原文:
食道の手術は手術操作が広範におよび手術時間も長くなり体に大きな負担がかかります.そのため合併症の頻度は41.9%と高い数値が報告されています(Ann Surg 2014).代表的な合併症は縫合不全と肺炎,反回神経麻痺です.筆者は経験しなかったのですが,食道がんの根治手術を受けられる方は知っておいた方がよいと思われるので簡単に記載します.
縫合不全
縫合不全とは縫い合わせたところが治癒せず破綻することです.外科で縫合不全と言うのは消化管吻合部が術後に破綻を指すのが一般的です.吻合とは腸や血管などの管腔を縫い合わせることです.縫合不全を来すと食物や消化液が消化管の外に漏れ,命に係わる感染症につながる重篤な合併症です.縫合不全の原因として再建に使用する胃や腸の血行不良があります.再建やリンパ節郭清のために胃や腸の血管を処理し,長距離を移動させるので血行が不良になりやすいのです.ほかには手術により体力が低下して治癒力が低下していること,また吻合部周囲の汚染や感染など環境が悪いことなどが原因として考えられます.もちろん吻合方法や技術も大切で術者により差がある印象です.

データ内容:
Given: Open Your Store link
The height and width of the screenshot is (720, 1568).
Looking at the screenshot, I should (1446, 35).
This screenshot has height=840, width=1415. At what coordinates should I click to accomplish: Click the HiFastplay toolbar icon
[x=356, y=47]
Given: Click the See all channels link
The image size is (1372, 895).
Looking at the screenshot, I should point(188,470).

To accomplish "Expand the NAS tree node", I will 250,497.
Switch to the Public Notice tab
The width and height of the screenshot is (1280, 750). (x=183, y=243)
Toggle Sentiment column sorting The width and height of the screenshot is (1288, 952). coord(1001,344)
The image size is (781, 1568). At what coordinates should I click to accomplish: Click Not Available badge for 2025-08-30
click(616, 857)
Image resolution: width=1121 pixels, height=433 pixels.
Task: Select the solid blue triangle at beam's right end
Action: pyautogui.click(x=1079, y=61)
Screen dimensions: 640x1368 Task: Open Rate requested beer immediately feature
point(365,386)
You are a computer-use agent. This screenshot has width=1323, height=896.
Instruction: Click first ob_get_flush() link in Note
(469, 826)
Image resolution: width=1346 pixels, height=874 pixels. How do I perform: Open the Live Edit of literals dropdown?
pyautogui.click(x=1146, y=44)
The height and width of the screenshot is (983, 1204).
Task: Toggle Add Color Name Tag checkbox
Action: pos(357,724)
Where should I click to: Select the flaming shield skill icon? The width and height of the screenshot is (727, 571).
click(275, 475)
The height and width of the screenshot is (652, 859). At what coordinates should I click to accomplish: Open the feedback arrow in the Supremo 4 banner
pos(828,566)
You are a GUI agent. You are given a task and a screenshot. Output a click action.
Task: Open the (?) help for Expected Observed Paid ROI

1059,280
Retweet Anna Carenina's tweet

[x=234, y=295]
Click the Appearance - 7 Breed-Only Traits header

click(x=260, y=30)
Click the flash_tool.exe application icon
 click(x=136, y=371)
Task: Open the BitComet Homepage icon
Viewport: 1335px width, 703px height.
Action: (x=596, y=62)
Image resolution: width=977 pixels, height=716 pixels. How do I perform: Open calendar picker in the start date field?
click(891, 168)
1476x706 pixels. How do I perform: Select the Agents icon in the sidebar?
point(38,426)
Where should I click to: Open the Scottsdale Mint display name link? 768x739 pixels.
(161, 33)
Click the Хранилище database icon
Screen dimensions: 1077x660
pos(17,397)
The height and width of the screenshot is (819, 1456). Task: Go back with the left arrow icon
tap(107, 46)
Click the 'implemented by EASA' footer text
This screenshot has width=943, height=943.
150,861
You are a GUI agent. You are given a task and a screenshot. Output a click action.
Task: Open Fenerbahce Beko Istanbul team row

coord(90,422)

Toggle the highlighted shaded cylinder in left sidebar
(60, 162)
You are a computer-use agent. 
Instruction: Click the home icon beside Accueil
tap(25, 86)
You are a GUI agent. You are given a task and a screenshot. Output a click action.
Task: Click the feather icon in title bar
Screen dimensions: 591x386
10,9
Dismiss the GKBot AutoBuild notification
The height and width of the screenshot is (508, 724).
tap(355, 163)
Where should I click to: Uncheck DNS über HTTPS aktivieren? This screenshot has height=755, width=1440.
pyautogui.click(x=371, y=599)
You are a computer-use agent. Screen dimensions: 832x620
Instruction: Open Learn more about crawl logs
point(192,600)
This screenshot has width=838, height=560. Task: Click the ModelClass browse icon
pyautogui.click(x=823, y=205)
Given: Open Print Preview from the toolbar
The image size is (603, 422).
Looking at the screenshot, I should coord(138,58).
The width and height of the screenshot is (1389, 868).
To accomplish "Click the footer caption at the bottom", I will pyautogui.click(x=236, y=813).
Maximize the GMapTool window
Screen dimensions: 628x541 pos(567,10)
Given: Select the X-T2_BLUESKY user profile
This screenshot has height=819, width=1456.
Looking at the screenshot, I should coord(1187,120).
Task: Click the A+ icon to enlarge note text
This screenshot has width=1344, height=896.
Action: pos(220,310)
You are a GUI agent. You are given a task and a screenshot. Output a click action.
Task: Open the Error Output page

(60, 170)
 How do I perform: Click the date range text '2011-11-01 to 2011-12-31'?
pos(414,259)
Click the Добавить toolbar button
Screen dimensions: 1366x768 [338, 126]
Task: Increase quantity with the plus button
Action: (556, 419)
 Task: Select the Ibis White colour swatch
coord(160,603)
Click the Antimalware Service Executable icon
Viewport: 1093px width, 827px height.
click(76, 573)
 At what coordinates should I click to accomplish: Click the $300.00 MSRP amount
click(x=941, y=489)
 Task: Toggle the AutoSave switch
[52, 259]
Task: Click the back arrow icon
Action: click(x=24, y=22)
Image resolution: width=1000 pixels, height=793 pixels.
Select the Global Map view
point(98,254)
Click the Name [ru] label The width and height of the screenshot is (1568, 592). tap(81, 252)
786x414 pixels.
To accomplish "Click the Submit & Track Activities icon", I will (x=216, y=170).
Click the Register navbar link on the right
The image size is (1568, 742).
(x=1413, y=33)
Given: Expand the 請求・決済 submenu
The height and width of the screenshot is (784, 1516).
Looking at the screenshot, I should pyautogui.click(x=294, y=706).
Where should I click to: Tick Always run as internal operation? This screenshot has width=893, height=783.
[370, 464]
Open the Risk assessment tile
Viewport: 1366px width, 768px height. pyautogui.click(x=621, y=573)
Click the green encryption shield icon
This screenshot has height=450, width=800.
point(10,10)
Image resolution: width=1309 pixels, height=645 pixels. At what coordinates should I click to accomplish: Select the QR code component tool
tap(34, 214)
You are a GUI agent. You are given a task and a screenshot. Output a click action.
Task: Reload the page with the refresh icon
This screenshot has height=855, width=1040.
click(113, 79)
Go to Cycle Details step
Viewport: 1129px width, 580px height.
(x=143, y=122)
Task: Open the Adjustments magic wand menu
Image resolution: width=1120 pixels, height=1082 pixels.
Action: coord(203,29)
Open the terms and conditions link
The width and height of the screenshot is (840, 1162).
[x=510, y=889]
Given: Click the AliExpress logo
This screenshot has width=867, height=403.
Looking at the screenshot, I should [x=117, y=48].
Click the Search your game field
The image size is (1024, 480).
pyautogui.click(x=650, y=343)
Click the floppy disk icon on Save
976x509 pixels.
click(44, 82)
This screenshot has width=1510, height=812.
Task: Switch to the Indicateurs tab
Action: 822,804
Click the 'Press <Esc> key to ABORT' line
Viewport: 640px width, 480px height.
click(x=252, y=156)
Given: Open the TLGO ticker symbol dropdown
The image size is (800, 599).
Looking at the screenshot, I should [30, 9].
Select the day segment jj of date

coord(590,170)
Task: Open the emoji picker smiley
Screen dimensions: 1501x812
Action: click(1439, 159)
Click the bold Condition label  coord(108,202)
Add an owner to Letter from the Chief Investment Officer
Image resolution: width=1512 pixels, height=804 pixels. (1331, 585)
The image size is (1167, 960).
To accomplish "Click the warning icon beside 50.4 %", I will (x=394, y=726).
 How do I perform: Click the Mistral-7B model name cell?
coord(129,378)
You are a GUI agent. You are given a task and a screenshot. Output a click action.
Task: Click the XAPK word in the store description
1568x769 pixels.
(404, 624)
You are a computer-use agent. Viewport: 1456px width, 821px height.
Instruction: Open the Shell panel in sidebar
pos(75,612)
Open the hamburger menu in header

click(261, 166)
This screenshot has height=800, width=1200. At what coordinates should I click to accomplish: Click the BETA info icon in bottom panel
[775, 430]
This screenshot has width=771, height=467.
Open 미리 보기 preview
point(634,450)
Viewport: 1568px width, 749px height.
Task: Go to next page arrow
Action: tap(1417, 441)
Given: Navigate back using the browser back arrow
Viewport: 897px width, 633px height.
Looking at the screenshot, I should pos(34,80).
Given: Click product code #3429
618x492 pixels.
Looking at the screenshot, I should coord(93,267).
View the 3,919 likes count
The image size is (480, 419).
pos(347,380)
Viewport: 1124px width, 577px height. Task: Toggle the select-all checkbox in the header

作業課題 A: 食道の手術について、原文では合併症の頻度が何%と報告されていますか。
作業課題 B: 食道手術の合併症を扱った原文を、最後の文の後から書き継いでください。
項目の内容は参照しなくてかまいません。

演習解答 A: 41.9%です。

演習解答 B:
縫合不全の治療には絶食,ドレナージ(漏れた消化液や膿を体外に導く)と栄養管理が主体になります.ドレナージを良くするために手術をすることは考えられますが,吻合しなおすなどの積極的な治療法は,汚染した場所でつなぎなおしても再び破綻するため殆どおこなわれません.汚染したスペースがだんだん縮まって漏れたところがふさがるのを待つため治癒までに長期間を要します.その経過で汚染した部分のドレナージが不良だと感染が進行して治癒が妨げられ,場合によっては全身状態に影響を与えます.そのためドレナージ・チューブがうまく効いているかのチェックを最低週に1度くらいはX線透視下に行います.ステントやフィブリン糊での好成績も少数報告されていますが(Thorac Cancer 2023),あまり一般的ではないと思います.2015-2017年の全国集計では縫合不全は16752例中2291例で,13.7%と計算されますが(Esophagus 2020),かつては20%以上の縫合不全率の報告も散見されました.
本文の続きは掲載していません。